# GIVEN DATA
◆ ◆ ◆
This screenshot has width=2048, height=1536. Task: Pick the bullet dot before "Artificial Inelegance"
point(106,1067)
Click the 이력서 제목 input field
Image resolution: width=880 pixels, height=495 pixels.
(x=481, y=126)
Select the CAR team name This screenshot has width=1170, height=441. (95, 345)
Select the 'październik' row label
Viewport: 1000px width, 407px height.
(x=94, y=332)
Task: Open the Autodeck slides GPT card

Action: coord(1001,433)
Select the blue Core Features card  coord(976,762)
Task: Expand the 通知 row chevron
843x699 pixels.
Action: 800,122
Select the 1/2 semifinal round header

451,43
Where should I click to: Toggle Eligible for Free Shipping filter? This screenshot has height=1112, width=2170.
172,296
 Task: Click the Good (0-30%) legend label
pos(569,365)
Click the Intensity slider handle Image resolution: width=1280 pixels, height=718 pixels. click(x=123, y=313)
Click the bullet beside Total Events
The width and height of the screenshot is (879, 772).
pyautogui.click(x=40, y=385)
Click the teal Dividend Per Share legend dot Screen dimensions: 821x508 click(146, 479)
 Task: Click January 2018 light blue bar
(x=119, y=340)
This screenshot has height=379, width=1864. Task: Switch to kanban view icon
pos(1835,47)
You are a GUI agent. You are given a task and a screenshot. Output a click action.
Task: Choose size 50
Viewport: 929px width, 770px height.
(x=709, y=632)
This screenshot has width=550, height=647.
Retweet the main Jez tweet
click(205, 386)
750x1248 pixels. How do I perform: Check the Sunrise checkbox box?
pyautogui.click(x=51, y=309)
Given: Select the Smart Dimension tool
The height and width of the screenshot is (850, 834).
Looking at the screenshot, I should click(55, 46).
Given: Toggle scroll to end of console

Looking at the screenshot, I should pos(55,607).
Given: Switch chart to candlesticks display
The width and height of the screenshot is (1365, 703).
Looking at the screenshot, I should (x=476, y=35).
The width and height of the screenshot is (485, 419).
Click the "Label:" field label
◆ ◆ ◆
# WHAT IS BEING ASKED
Could you return every record above exactly as written?

# REPLY
This screenshot has width=2048, height=1536. Task: Pick the bullet dot before "Artificial Inelegance"
point(106,1067)
Click the 이력서 제목 input field
Image resolution: width=880 pixels, height=495 pixels.
(x=481, y=126)
Select the CAR team name This screenshot has width=1170, height=441. (95, 345)
Select the 'październik' row label
Viewport: 1000px width, 407px height.
(x=94, y=332)
Task: Open the Autodeck slides GPT card

Action: coord(1001,433)
Select the blue Core Features card  coord(976,762)
Task: Expand the 通知 row chevron
843x699 pixels.
Action: 800,122
Select the 1/2 semifinal round header

451,43
Where should I click to: Toggle Eligible for Free Shipping filter? This screenshot has height=1112, width=2170.
172,296
 Task: Click the Good (0-30%) legend label
pos(569,365)
Click the Intensity slider handle Image resolution: width=1280 pixels, height=718 pixels. click(x=123, y=313)
Click the bullet beside Total Events
The width and height of the screenshot is (879, 772).
pyautogui.click(x=40, y=385)
Click the teal Dividend Per Share legend dot Screen dimensions: 821x508 click(146, 479)
 Task: Click January 2018 light blue bar
(x=119, y=340)
This screenshot has height=379, width=1864. Task: Switch to kanban view icon
pos(1835,47)
You are a GUI agent. You are given a task and a screenshot. Output a click action.
Task: Choose size 50
Viewport: 929px width, 770px height.
(x=709, y=632)
This screenshot has width=550, height=647.
Retweet the main Jez tweet
click(205, 386)
750x1248 pixels. How do I perform: Check the Sunrise checkbox box?
pyautogui.click(x=51, y=309)
Given: Select the Smart Dimension tool
The height and width of the screenshot is (850, 834).
Looking at the screenshot, I should click(55, 46).
Given: Toggle scroll to end of console

Looking at the screenshot, I should pos(55,607).
Given: Switch chart to candlesticks display
The width and height of the screenshot is (1365, 703).
Looking at the screenshot, I should (x=476, y=35).
The width and height of the screenshot is (485, 419).
Click the "Label:" field label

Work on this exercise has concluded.